EXERCISE OBJECTIVE:
Return each record word for word and omit the pictures.

⟨

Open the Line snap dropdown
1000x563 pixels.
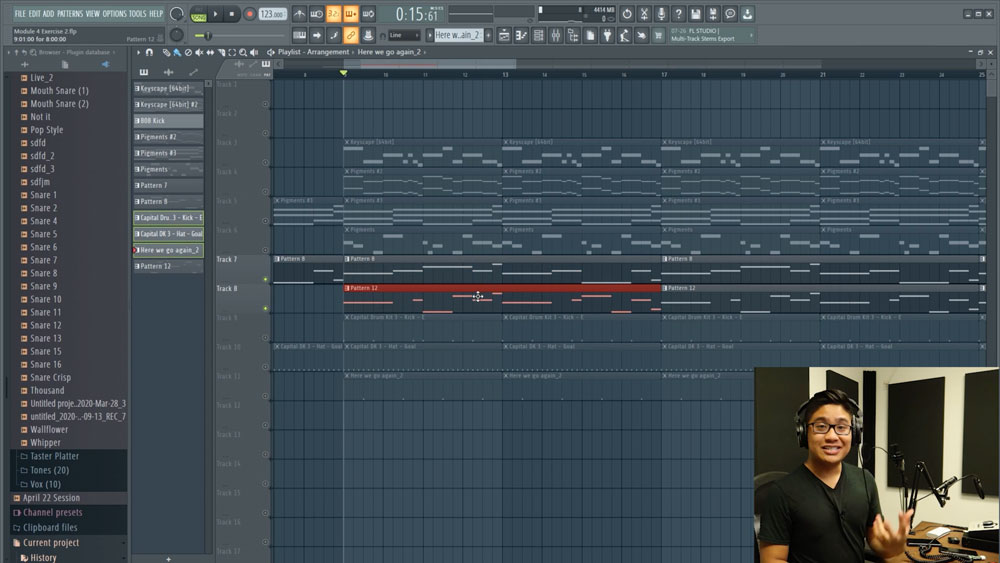[x=405, y=35]
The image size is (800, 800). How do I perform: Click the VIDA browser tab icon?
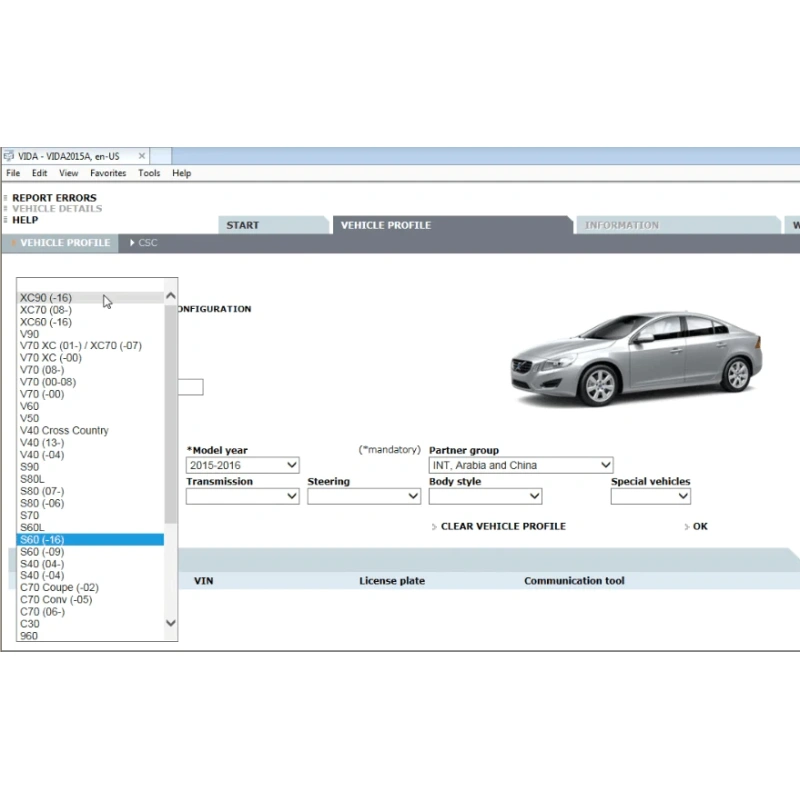point(9,156)
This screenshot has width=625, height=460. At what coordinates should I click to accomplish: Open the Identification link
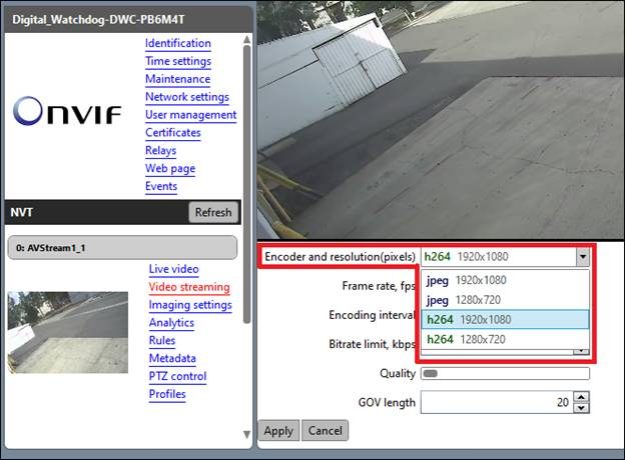tap(177, 43)
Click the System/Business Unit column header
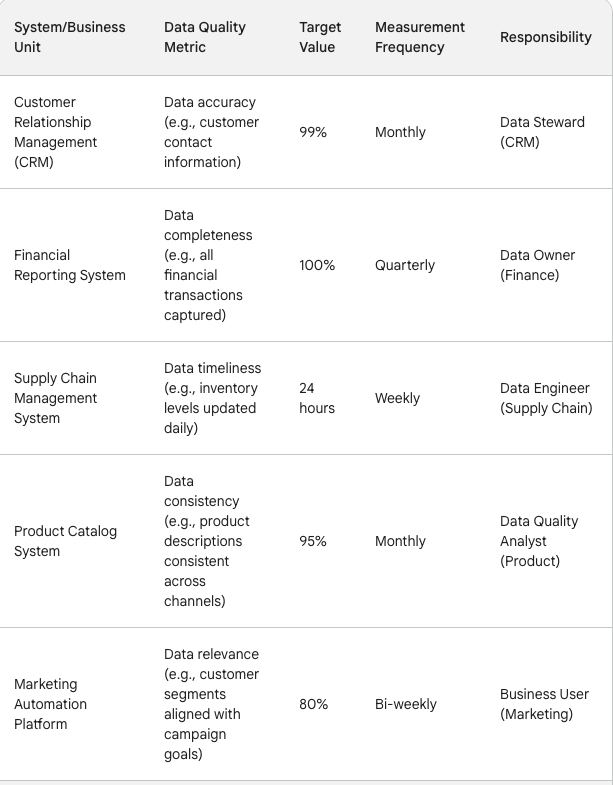 pyautogui.click(x=70, y=37)
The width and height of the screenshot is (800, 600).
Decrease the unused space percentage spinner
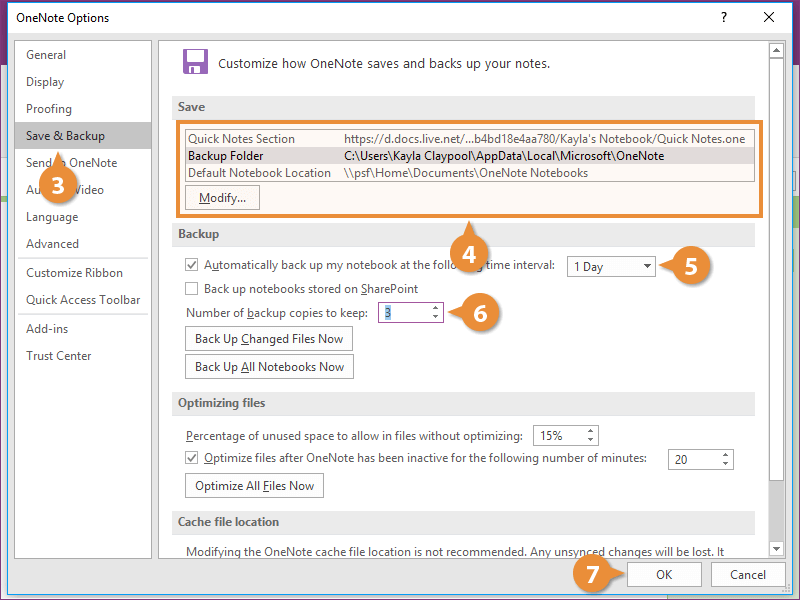592,441
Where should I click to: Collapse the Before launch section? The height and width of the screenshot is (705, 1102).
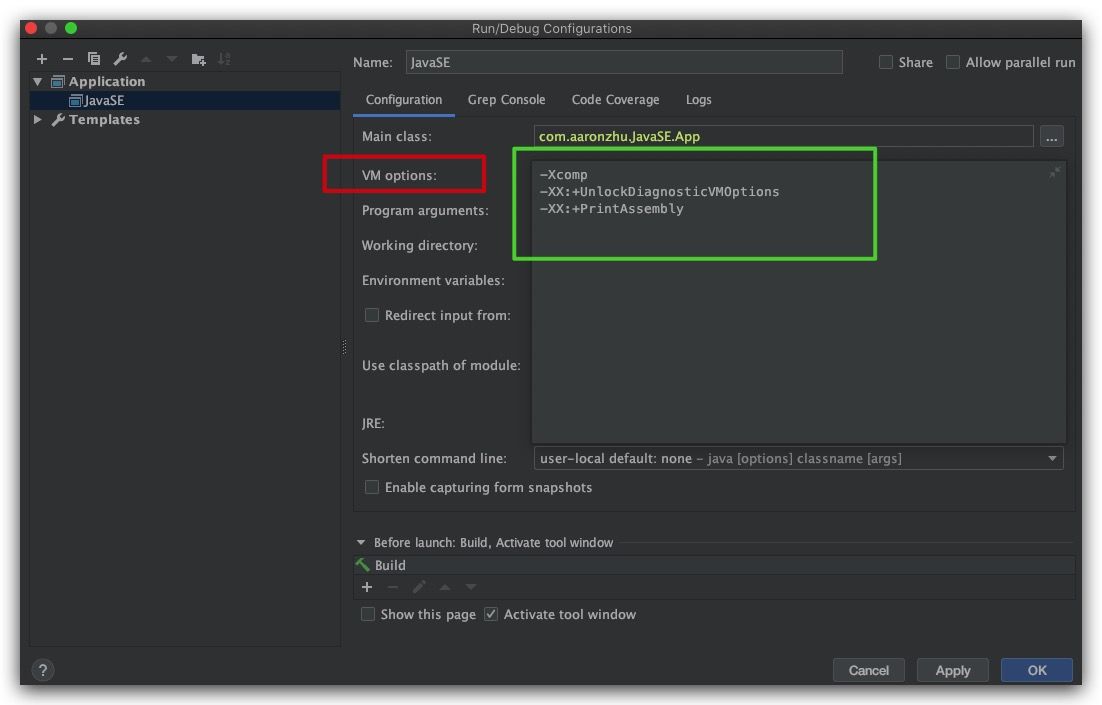click(x=361, y=543)
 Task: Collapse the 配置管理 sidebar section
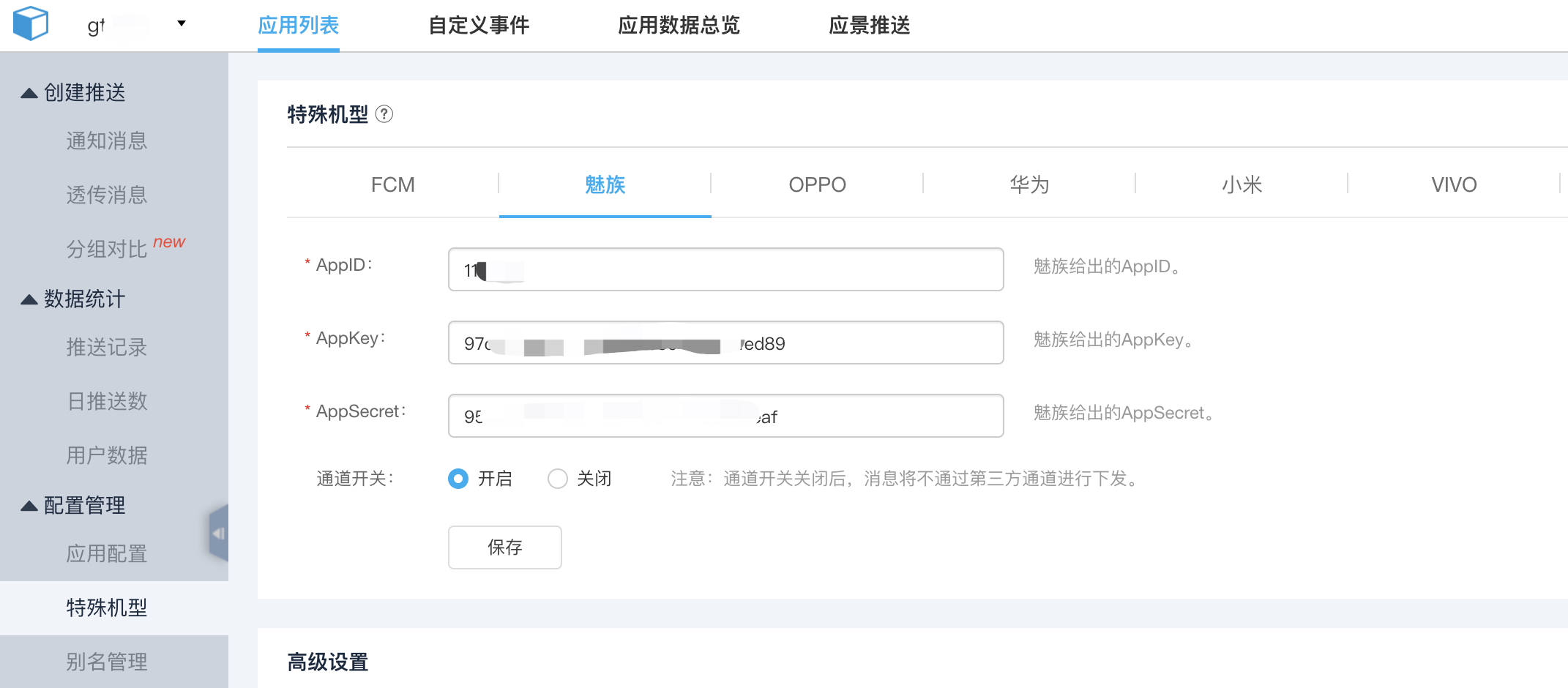[29, 506]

⟩

RESULT FOR THIS TASK:
Open the Line snap dropdown
1000x563 pixels.
[x=405, y=35]
The image size is (800, 800). How do I perform: Click the VIDA browser tab icon?
point(9,156)
This screenshot has width=625, height=460. At what coordinates should I click to accomplish: Open the Identification link
tap(177, 43)
Click the System/Business Unit column header
 pyautogui.click(x=70, y=37)
The width and height of the screenshot is (800, 600).
Decrease the unused space percentage spinner
592,441
Where should I click to: Collapse the Before launch section? The height and width of the screenshot is (705, 1102).
click(x=361, y=543)
 Task: Collapse the 配置管理 sidebar section
[29, 506]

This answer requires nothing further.